**Given records:**
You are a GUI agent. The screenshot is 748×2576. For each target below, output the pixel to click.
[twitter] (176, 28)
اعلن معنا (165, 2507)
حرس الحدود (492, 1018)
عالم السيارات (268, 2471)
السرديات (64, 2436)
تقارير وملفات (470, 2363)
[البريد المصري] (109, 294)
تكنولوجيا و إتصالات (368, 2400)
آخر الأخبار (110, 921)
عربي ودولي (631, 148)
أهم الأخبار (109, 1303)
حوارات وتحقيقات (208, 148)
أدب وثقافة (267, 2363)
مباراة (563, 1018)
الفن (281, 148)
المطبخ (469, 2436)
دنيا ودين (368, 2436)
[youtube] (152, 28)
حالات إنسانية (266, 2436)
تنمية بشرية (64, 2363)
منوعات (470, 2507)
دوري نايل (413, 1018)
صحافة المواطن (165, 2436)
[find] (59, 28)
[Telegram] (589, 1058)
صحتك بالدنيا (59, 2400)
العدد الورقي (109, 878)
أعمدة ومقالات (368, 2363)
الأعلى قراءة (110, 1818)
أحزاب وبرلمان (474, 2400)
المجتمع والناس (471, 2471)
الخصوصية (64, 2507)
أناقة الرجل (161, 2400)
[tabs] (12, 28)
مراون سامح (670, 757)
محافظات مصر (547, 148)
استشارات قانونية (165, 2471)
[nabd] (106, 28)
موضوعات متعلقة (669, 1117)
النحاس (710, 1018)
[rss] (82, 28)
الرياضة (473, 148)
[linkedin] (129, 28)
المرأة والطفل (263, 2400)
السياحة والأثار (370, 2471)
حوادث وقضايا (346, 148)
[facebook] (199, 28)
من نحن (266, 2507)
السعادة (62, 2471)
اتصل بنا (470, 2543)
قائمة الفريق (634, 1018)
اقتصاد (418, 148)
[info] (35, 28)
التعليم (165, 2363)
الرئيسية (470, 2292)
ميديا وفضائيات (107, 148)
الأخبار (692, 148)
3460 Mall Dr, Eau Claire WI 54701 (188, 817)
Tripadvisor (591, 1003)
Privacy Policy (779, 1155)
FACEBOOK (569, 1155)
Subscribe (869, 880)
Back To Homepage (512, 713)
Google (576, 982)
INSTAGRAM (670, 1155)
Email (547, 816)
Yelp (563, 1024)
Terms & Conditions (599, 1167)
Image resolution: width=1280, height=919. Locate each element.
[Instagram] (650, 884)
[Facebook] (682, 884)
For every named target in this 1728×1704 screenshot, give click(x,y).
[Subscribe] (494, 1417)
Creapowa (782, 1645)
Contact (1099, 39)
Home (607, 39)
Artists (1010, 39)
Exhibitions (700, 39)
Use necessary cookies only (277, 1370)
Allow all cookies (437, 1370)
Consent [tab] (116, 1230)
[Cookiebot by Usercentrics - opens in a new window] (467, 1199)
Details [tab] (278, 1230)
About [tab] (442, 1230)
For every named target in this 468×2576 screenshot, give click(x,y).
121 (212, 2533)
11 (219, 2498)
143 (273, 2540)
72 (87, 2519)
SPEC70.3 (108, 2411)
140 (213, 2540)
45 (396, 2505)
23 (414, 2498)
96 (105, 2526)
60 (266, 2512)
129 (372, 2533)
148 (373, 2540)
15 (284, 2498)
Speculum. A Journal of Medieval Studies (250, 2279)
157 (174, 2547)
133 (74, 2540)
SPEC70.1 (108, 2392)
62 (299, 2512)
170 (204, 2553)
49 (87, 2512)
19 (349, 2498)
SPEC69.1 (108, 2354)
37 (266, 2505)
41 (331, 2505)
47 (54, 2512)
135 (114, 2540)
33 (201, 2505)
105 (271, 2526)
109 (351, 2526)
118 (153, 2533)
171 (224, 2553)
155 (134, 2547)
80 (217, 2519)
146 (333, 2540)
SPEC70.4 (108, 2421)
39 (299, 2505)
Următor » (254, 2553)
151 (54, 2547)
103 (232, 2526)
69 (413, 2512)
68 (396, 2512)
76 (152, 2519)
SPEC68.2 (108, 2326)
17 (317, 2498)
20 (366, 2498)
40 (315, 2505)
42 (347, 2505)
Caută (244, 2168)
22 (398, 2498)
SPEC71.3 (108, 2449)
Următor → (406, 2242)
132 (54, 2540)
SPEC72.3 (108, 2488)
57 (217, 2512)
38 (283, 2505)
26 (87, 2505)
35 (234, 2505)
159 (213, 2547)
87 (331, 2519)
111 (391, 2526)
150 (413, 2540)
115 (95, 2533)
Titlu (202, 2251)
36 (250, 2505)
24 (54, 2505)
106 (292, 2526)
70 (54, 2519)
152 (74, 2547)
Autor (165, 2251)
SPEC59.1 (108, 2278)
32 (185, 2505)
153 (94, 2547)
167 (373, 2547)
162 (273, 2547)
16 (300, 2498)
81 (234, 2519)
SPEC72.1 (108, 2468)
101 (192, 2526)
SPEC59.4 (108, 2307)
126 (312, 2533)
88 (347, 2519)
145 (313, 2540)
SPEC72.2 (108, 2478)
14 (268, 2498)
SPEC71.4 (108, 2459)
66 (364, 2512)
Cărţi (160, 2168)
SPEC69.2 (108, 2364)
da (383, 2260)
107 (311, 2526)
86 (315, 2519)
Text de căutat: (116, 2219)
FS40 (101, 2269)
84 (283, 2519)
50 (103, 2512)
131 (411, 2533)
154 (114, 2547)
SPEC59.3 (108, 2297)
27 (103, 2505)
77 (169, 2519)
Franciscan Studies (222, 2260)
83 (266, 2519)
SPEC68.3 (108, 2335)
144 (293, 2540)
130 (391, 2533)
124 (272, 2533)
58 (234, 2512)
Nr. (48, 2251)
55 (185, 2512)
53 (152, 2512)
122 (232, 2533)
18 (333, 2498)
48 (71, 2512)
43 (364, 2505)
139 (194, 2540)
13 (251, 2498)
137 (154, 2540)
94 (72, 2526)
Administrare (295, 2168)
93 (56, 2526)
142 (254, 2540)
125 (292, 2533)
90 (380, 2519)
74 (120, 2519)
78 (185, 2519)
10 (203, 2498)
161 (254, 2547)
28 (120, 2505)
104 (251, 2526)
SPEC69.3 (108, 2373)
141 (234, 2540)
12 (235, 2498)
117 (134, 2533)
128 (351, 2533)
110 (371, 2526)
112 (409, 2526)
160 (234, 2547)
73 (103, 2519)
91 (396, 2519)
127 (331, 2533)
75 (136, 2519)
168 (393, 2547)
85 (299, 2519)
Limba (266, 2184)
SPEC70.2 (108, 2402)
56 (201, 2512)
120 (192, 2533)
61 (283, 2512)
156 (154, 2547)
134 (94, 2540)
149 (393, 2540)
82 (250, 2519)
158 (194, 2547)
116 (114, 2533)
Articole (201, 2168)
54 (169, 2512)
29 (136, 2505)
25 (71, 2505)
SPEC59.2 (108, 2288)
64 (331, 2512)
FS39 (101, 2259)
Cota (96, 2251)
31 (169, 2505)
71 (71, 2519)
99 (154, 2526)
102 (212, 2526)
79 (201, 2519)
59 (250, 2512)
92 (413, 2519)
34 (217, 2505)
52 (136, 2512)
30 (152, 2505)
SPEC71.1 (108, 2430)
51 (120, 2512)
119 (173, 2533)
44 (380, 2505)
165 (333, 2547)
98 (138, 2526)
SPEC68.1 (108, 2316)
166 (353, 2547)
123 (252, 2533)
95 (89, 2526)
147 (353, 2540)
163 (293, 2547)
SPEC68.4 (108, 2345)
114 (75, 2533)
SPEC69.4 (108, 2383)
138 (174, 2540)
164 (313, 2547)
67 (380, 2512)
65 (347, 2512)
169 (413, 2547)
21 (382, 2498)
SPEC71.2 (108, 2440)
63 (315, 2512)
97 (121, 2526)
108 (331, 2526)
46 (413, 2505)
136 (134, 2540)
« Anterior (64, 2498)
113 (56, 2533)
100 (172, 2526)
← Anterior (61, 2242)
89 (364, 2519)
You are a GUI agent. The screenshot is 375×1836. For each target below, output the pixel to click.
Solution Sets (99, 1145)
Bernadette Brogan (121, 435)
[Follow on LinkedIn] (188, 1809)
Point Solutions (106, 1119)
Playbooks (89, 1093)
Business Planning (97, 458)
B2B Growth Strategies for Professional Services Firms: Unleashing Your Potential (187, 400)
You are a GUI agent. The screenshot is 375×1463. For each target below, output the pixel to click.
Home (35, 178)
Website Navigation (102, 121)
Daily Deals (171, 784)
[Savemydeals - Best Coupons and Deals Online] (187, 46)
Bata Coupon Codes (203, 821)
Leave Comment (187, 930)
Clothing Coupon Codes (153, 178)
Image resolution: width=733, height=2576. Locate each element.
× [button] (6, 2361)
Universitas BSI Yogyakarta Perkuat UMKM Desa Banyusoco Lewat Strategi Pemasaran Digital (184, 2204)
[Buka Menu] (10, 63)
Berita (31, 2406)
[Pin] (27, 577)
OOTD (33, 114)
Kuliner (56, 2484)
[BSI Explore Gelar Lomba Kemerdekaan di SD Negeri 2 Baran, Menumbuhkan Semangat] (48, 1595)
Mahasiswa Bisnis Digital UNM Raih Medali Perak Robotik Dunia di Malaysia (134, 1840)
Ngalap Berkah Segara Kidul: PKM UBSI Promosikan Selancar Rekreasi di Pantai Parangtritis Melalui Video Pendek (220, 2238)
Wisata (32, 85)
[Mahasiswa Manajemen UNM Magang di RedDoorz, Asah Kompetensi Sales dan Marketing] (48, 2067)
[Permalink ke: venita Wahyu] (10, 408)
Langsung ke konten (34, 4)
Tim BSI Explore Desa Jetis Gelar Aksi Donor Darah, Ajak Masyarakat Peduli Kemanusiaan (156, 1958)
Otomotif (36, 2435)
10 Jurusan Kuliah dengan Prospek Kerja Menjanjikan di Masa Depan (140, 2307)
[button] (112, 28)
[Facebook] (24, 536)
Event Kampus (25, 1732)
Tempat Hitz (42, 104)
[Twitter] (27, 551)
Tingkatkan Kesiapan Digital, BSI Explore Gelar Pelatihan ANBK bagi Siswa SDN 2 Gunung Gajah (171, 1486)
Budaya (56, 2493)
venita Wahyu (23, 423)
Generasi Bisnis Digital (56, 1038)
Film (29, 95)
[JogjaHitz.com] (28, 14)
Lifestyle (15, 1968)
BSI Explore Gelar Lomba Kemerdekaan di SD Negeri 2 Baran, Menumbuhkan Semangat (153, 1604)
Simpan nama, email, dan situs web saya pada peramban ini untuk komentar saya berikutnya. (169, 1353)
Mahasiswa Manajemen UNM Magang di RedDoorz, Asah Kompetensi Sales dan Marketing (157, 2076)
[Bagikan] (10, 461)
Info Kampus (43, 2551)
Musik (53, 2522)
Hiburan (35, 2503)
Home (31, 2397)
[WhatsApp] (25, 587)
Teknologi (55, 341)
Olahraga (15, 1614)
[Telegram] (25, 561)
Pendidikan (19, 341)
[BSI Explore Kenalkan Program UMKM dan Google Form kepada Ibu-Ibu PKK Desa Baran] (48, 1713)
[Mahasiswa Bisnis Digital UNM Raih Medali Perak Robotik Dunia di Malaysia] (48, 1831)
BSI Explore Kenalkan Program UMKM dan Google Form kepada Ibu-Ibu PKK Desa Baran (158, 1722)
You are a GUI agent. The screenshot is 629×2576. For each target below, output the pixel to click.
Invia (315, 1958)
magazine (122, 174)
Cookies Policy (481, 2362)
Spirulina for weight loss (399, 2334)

**What to work on:** Show each line from the listing above that includes the word "Wahyu".

**Response area:**
[Permalink ke: venita Wahyu] (10, 408)
venita Wahyu (23, 423)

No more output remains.